Oregon has the fourth-worst high school graduation rate in the nation, according to the federal government’s most accurate state-by-state report on the topic.
Just 68 percent of Oregon high school students in the class of 2011 earned a diploma in four years, according to data released Monday.
At Springfield High School, three miles from UO, that rate is just 60%. If you are a UO professor, volunteer to join the SAIL program at sail.uoregon.edu. We know how to get these kids on the college track, we’ve got the results to prove it, and we know how to effectively use your abilities as a college professor to expand the program to more students. We have started a new SAIL program at PSU, with the same goal, and we can use more volunteers there as well. We have also received lots of invaluable help from UO staff and OAs, and from UO students volunteering as mentors, and we welcome more. Thanks! 11/28/2012.
10/15/2011: Dennis Richardson, probably the most conservative, balanced budget, family values representative in the state legislature, speaks out on federal meddling in Oregon’s largest agricultural success story:
During a tour Thursday of a medical marijuana farm outside Jacksonville, Republican Rep. Dennis Richardson said some growers are abusing Oregon’s medical marijuana law, but law enforcement should be left to Oregon.
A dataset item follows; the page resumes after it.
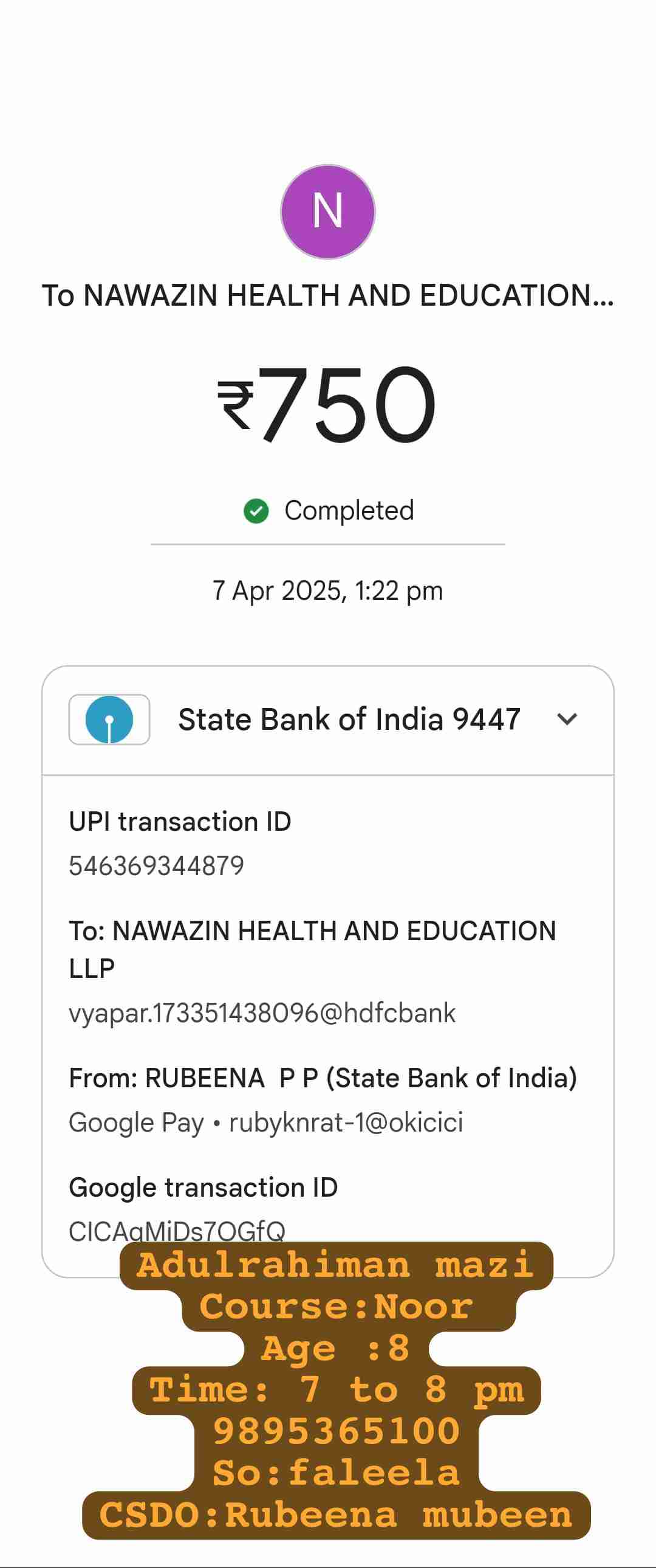Click the UPI transaction ID label

(x=180, y=822)
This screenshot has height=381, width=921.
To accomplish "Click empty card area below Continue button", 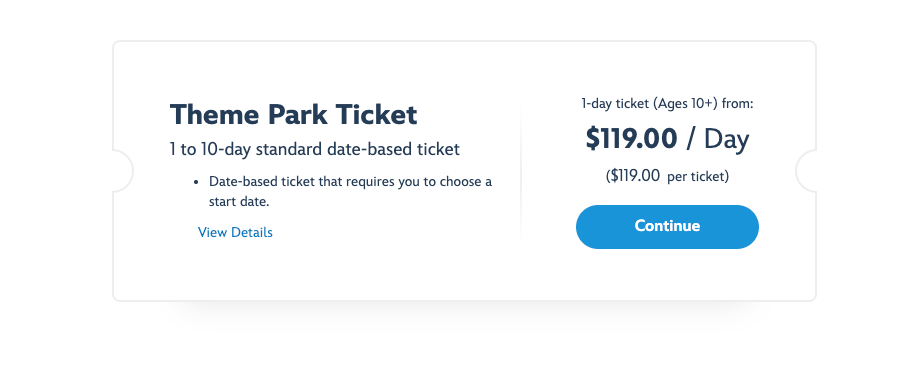I will 667,274.
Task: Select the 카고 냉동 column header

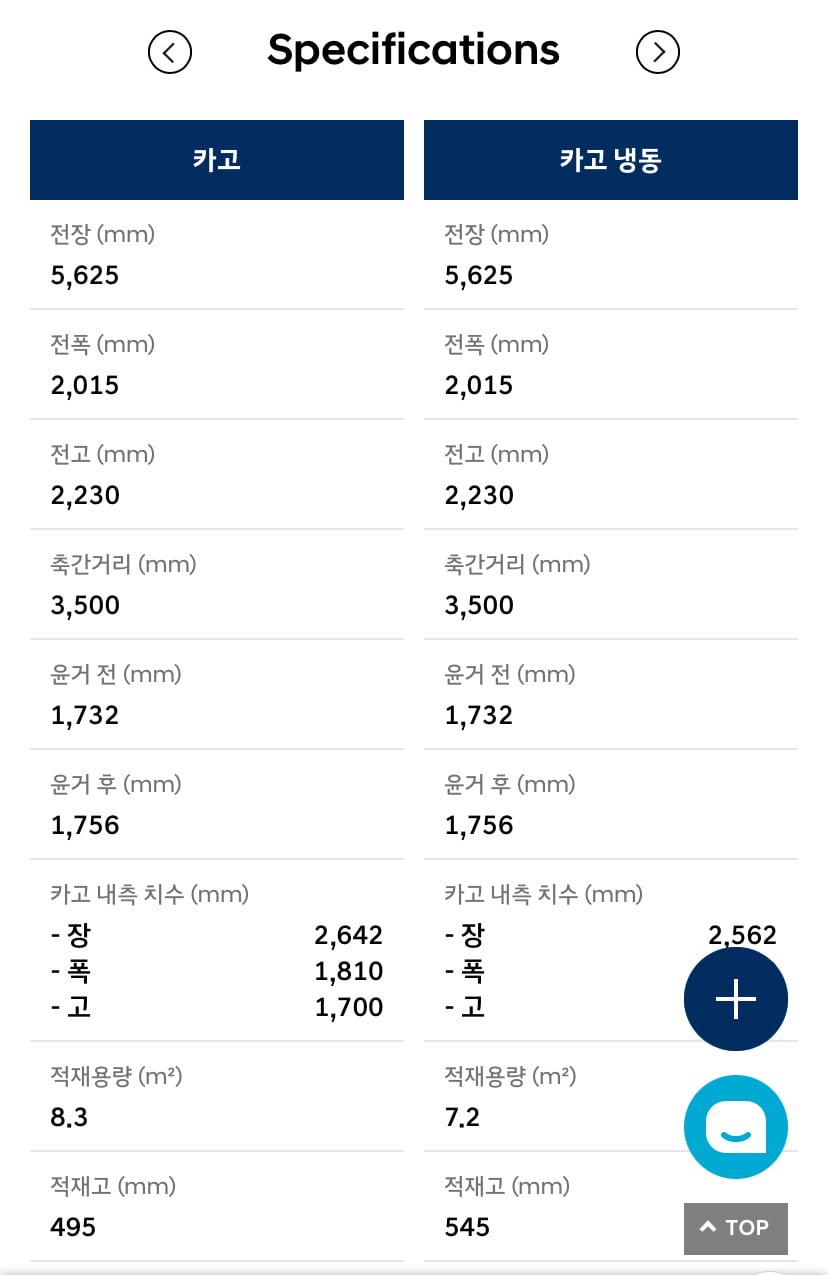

Not exactly what you’d expect given Rep. Richardson’s official bio:
… volunteered for the U.S. Army in 1969. Dennis is a decorated, veteran helicopter pilot who served in Chu Lai, Viet Nam. After returning from Viet Nam, Dennis attended college and worked as a carpenter. … Dennis attended Brigham Young University, Harbor College, and various U.S. Army officer and pilot training schools.
Meanwhile, UO has just decided to go smoke free. That’s right, no tobacco on campus, just medical marijuana. And, of course, while they will now bust you for a cigarette, it’s no problem if you want to bring your Glock to class. And people think this state has no diversity?
9/22/2011: From Jeff Mapes in the Oregonian:
Oregon legislators are learning that the already battered state budget is taking another $42 million hit because Gov. John Kitzhaber’s settlement with state labor unions came in over the limit he had initially set on pay increases.
The additional cost of the union settlement means that lawmakers may have to cut more deeply into public services when they meet in February.
Pernsteiner’s maid service may even be on the table.
7/25/2010: A long, depressing post about the Oregon economy and the state budget, from Harry Esteve in the Oregonian:
… State expenses, including payroll, health and retirement benefits, and debt payments, are slated to rise by nearly $4 billion over the next two years — a 26 percent jump. During the same period, however, revenues to pay those expenses are expected to increase by a little less than $2 billion, or about 14 percent — and that assumes a return to a robust economy.
… Anyone remember 2007? Oregon unemployment was at a comfortable 4.5 percent and money from 2006 taxes poured into the state treasury. Lawmakers smacked their lips at pre-recession projections that showed long-term surpluses despite hints of a downturn.
They boosted spending on schools, increased state police ranks to ensure 24-hour road coverage, greatly increased state subsidies of green energy projects and borrowed heavily to pay for millions of dollars in modernization projects on college and university campuses.”It was a huge mistake,” says Rep. Dennis Richardson, R-Central Point, a consistent voice for fiscal conservatism in the Legislature. Overall, state spending increased by more than 23 percent over two years, Richardson points out. “Anyone could see we could not sustain that.”
… For decades, we put ourselves at the same status level as Washington, our wealthier sister to the north. Now, Tapogna says, “we are beginning to look a lot more like Idaho.”
… As the rest of the nation slowly drags itself out of the recession, Oregon may have trouble keeping up. That’s because the state’s economy has undergone a fundamental change over the past decade, analysts say. Since 1997, Oregon workers have seen a steady erosion in their earning power, from 97 percent of the national average down to 91 percent.
Wages in Oregon will not go up until the state has better educated workers. The state is not going to be able to pay for that education.
11/15/2009: From Brent Walth in the Oregonian:
More than half the money the lottery collects from video gambling — about $375 million last year — comes from a small number of Oregonians, many with big gambling problems. These gamblers tell the lottery they lose more than $500 a month, every month. They represent only 10 percent of Oregon’s video gamblers but account for 53 percent of the money lost, according an analysis of three years’ worth of the lottery’s data obtained by The Oregonian under the state’s public records law.